If your cache folder (\verb'~/.SuiteSparse/GrBx.y.z') changes in any way
except via GraphBLAS itself, simply delete your cache folder.  GraphBLAS will
then reconstruct the kernels there as needed.

%-------------------------------------------------------------------------------
\subsection{Future plans for the {\sf JIT} and {\sf PreJIT}}
%-------------------------------------------------------------------------------
\label{jit_future}

\subsubsection{Kernel fusion}
The introduction of the JIT and its related PreJIT kernels allow for the future
exploitation of kernel fusion via an aggressive exploitation of the GraphBLAS
non-blocking mode.  In that mode, multiple calls to GraphBLAS can be fused into
a single kernel.  There are far to many possible variants to allow a fused
kernel to appear in the \verb'GraphBLAS/Source/FactoryKernels' folder, but
specific fused kernels could be created by the JIT.

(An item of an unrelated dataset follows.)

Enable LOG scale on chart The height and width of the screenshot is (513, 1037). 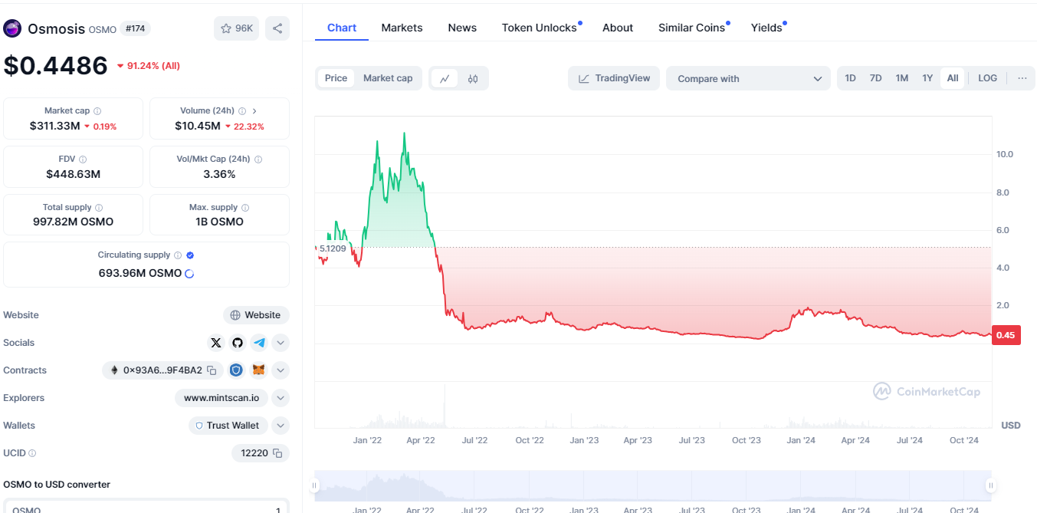[x=987, y=78]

\subsubsection{Heuristics for controlling the JIT}
As mentioned in Section~\ref{jit_performance}, GraphBLAS may compile JIT
kernels that are used for only tiny problems where the compile time of a single
kernel will dominate any performance gains from using the compiled kernel.  A
heuristic could be introduced so that it compiles them only for larger
problems.  The possible downside of this approach is that the same JIT kernels
might be needed later for larger problems.

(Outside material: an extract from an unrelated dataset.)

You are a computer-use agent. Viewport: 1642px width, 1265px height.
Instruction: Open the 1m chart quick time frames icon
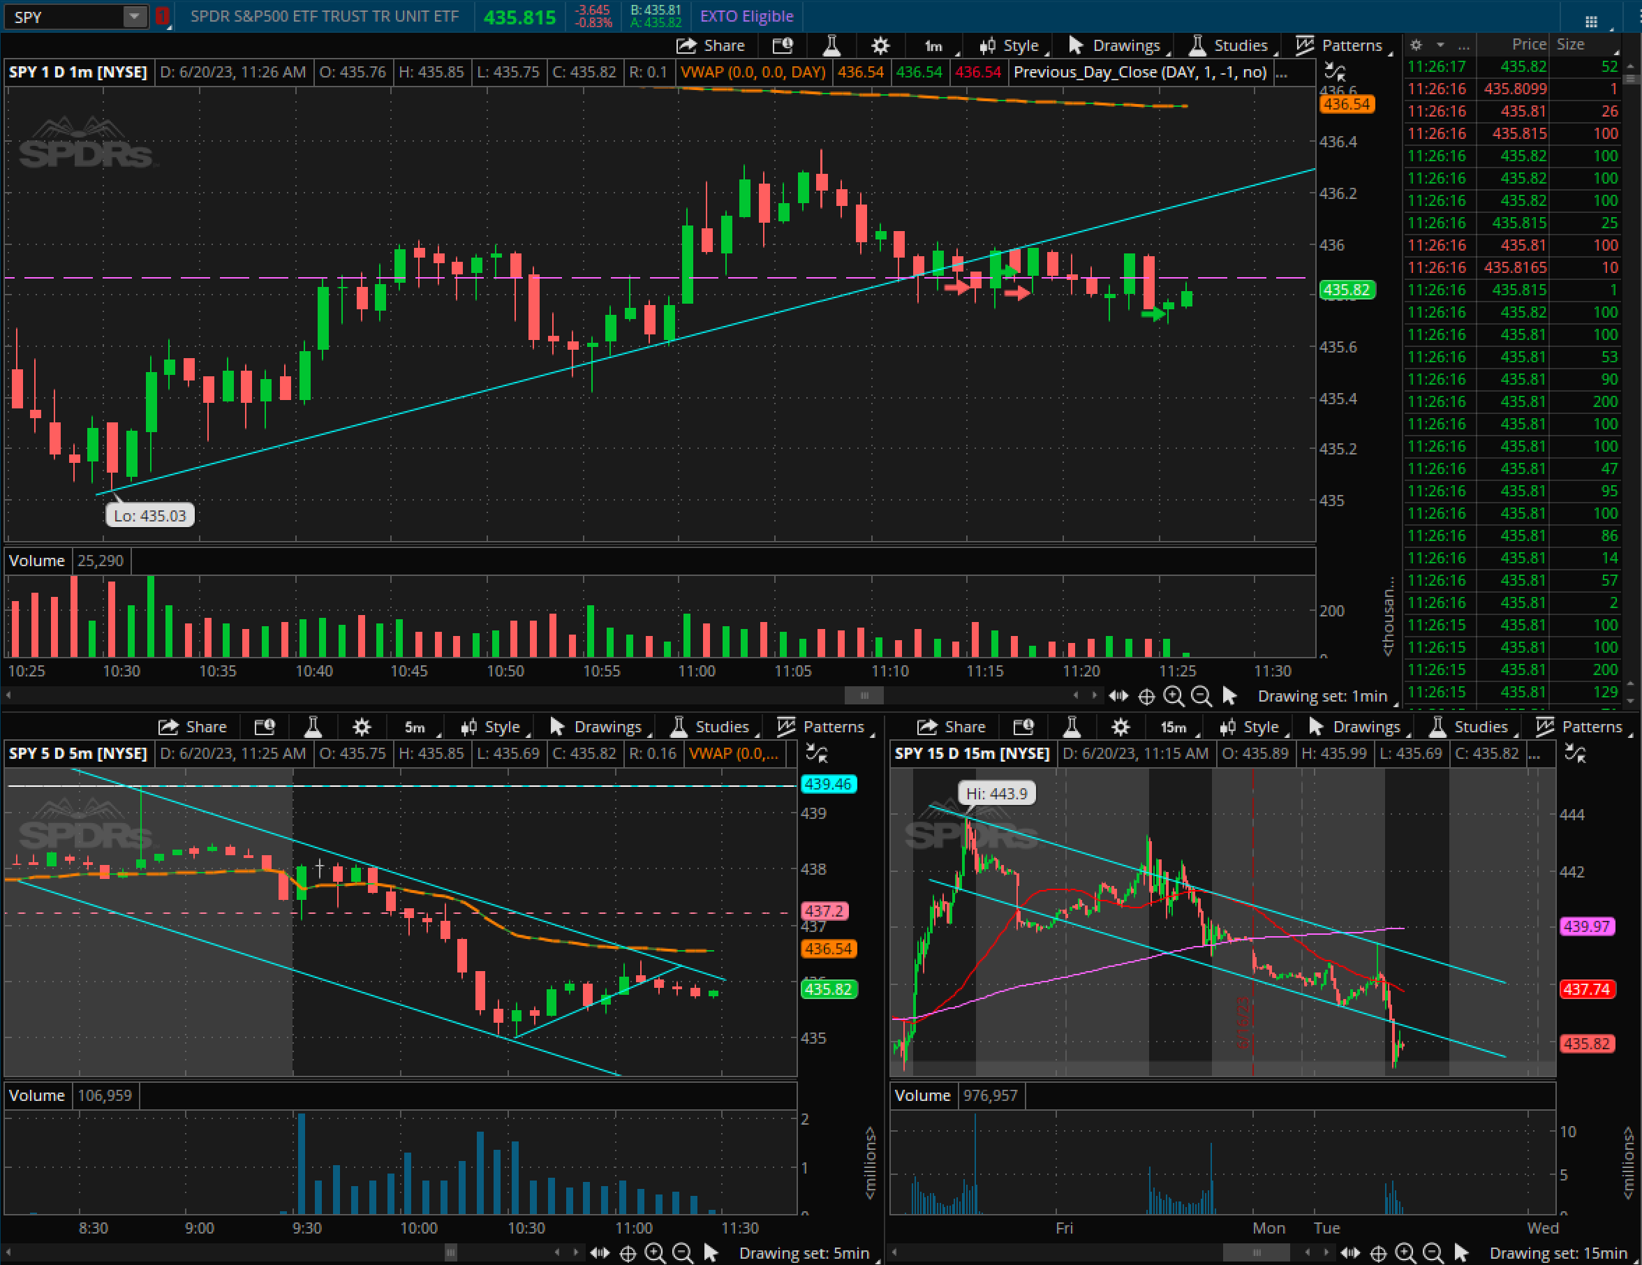pos(783,46)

\subsubsection{CUDA / SYCL / OpenCL kernels}
The CUDA JIT will enable NVIDIA GPUs to be exploited.  There are simply too
many kernels to create at compile time as the ``factory kernels.''  This CUDA
JIT is in progress.  A related JIT for SYCL / OpenCL kernels is under
consideration.

\subsubsection{Better performance for multithreaded user programs:}
This version is thread-safe when used in a multithread user application, but a
better JIT critical section (many readers, one writer) might be needed.  The
current critical section may be sufficiently fast since the typical case of
work done inside the critical section is a single hash table lookup.  However,
the performance issues related to this have not been tested.  This has no
effect if all parallelism is exploited only within GraphBLAS.  It only
affects the case when multiple user threads each call GraphBLAS in parallel
(using the \verb'GxB_Context'; see Section~\ref{context}).